Soundtrack album by Doris Day and Frank Sinatra
- Released: November 1, 1954
- Genre: Traditional pop
- Label: Columbia

Doris Day chronology
| Calamity Jane (1953) | Young at Heart (1954) | Love Me or Leave Me (1955) |

Frank Sinatra chronology
| Swing Easy (1954) | Young at Heart (1954) | In the Wee Small Hours (1955) |

= Young at Heart (Doris Day and Frank Sinatra album) =

Young at Heart was a 10" LP album released by Columbia Records as catalog number CL-6331, on November 1, 1954, containing songs sung by Doris Day and Frank Sinatra from the soundtrack of the movie Young at Heart.
The UK version, released by Philips Records as catalog number BBR 8040, featured 5 Doris Day songs (excluding "Just One of Those Things") and 3 Sinatra tracks (replacing "Someone to Watch Over Me" with "You Can Take My Word For It Baby" and "I'm Glad There Is You", which were not featured in the film).

The album debuted on Billboard magazine's Best-Selling Pop LP's chart in the issue dated February 5, 1955, peaking at number 15.

- - - -

◆ YOUR TASKS
a) Answer these questions from the Young at Heart album entry, one line each:
(i) Under what catalog number did Columbia Records release the album?
(ii) Which label released the UK version?
(iii) What peak position did the album reach on the Best-Selling Pop LP's chart?
b) Reproduce word for word the part of the Young at Heart album entry between "The UK version, released" and "at number 15.", inclusive.

◆ DATASET SECTION
- - - -

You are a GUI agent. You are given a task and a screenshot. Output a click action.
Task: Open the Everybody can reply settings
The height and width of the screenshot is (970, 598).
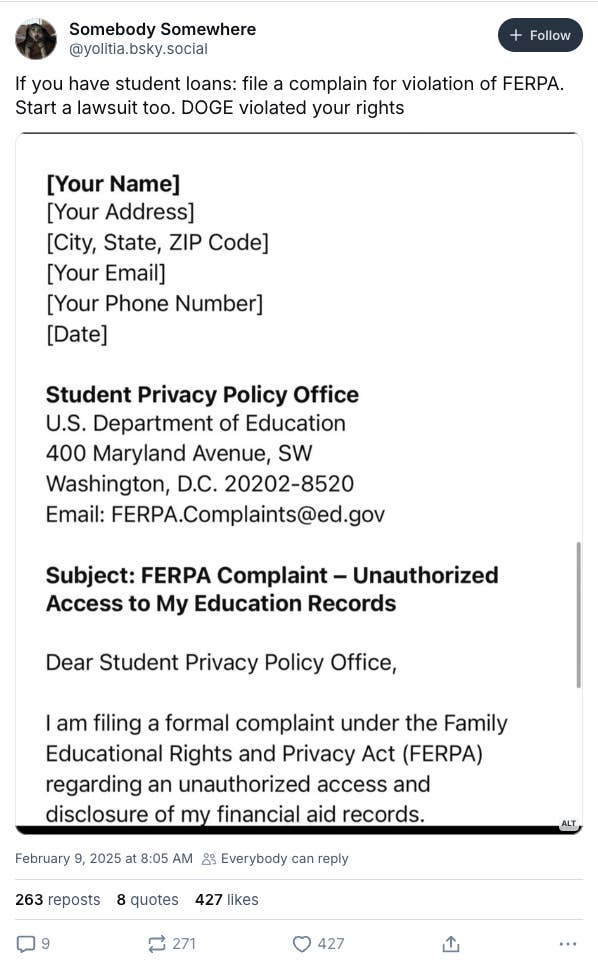pos(274,858)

- - - -

◆ SOLUTION LIST
a)
(i) CL-6331
(ii) Philips Records
(iii) Number 15

b)
The UK version, released by Philips Records as catalog number BBR 8040, featured 5 Doris Day songs (excluding "Just One of Those Things") and 3 Sinatra tracks (replacing "Someone to Watch Over Me" with "You Can Take My Word For It Baby" and "I'm Glad There Is You", which were not featured in the film).

The album debuted on Billboard magazine's Best-Selling Pop LP's chart in the issue dated February 5, 1955, peaking at number 15.